4.      Wilfred Burchett, born in Australia, has traveled throughout the world as a journalist for the Daily Express, the London Times, Le Soir, L'Humanite, the London Daily Worker, the Christian Science Monitor, the Toronto Star, and other newspapers. He was in Indochina at the beginning of the battle of Dien Bien Phu and has been a close observer of the war in Indochina for many years.
5.      Gerard Chaliand is a French writer specializing in national liberation movements in the third world. His book Peasants of North Vietnam was written as the result of research in that country.
6.      Noam Chomsky is Ward Professor of Linguistics at the Massachusetts Institute of Technology and the author of American Power and the New Mandarins, At War with Asia, and Problems of Freedom and Knowledge.
7.      Philippe Devillers is the director of South East Asia Studies of Centre d'Étude des Relations Internationales in Paris. He was attached to General Leclerc's headquarters in Saigon during 1945-1946 and was for some time a senior correspondent for Le Monde. He is the author of What Mao Really Said and coauthor of End of a War: Indochina Nineteen Fifty-Four.
8.      John W. Dower is an assistant professor of Japanese history at the University of Wisconsin at Madison. A member of the Committee of Concerned Asian Scholars, he has lived in Japan and is the author of The Elements of Japanese Design. He is currently working on a book about postwar U.S.-China-Japan relations.
9.      Richard B. Du Boff is an associate professor of economics at Bryn Mawr College, where he is a specialist in economic history and development. He coauthored with Edward S. Herman America's Vietnam Policy: The Strategy of Deception.

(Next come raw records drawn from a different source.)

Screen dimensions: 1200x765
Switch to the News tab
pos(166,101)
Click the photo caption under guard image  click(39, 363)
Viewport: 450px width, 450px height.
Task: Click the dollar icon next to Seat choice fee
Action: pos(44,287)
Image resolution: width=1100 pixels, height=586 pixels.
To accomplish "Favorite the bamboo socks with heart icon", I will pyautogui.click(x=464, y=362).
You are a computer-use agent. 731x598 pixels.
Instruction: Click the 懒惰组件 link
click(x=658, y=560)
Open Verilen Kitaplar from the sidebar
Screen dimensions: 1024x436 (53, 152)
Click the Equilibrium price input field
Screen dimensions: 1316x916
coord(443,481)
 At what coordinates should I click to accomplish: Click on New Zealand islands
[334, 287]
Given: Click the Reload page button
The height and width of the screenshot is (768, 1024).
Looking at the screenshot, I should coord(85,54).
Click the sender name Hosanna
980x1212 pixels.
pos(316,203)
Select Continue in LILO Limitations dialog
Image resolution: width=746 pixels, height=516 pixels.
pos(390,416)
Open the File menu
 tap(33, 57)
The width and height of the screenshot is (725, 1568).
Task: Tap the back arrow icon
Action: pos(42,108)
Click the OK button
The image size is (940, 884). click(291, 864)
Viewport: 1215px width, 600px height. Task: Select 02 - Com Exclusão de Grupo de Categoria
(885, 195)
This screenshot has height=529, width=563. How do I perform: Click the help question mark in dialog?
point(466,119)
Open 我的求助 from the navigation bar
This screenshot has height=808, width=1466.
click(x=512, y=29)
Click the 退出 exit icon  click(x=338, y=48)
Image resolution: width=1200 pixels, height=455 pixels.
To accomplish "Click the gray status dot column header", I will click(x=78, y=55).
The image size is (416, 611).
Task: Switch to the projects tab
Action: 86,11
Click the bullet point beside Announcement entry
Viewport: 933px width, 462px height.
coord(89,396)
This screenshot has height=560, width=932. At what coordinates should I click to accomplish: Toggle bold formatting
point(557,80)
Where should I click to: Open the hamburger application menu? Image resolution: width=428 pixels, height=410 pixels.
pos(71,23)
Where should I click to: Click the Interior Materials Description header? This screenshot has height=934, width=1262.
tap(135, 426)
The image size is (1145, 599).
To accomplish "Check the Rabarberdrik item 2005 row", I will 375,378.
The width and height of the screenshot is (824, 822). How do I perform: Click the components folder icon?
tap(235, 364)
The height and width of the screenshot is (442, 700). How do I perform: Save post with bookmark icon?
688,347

10.   Walt Haney is a graduate student at the Center for Studies in Education and Development at Harvard. He spent two years in Laos with International Voluntary Services and one year with the Ministry of Education of the Royal Lao government. Mr. Haney prepared the Survey of Civilian Casualties Among Refugees from the Plain of Jars for the U.S. Senate subcommittee on refugees and escapees.
11.   Gabriel Kolko is currently professor of history at York University in Toronto. Among his books are The Roots of American Foreign Policy, The Politics of War, and with Joyce Kolko, The Limits of Power.
12.   Truong Buu Lam is now a visiting professor of history at the University of Hawaii. The author of Patterns of Vietnamese Response to Foreign Interventions: 1858-1900, he was for several years the director of the Institute of Historical Research in Saigon and concurrently taught at the University of Saigon.
13.   Don Luce is now director of the Indochina Mobile Education Project. He was in Vietnam from 1958 to 1971 as an agriculturist, as director of International Voluntary Services, and as a research associate and journalist for the World Council of Churches. He is the author of Vietnam: The Unheard Voices and has translated and edited a volume of Vietnamese poetry We Promise One Another: Poems from an Asian War.
14.   David G. Marr served as an intelligence officer in the U.S. Marine Corps from 1959 to 1964. Now an assistant professor of Vietnamese studies at Cornell University and director of the Indochina Resource Center in Washington, D.C., he is the author of Vietnamese Anticolonialism.
15.   Peter Dale Scott, a former Canadian diplomat, has taught political science. Now an associate professor of English at the University of California at Berkeley, he is a co-author of The Politics of Escalation in Vietnam and author of The War Conspiracy.
16.   Howard Zinn is a historian and professor of political science at Boston University. Among his books are Vietnam: The Logic of Withdrawal and The Politics of History.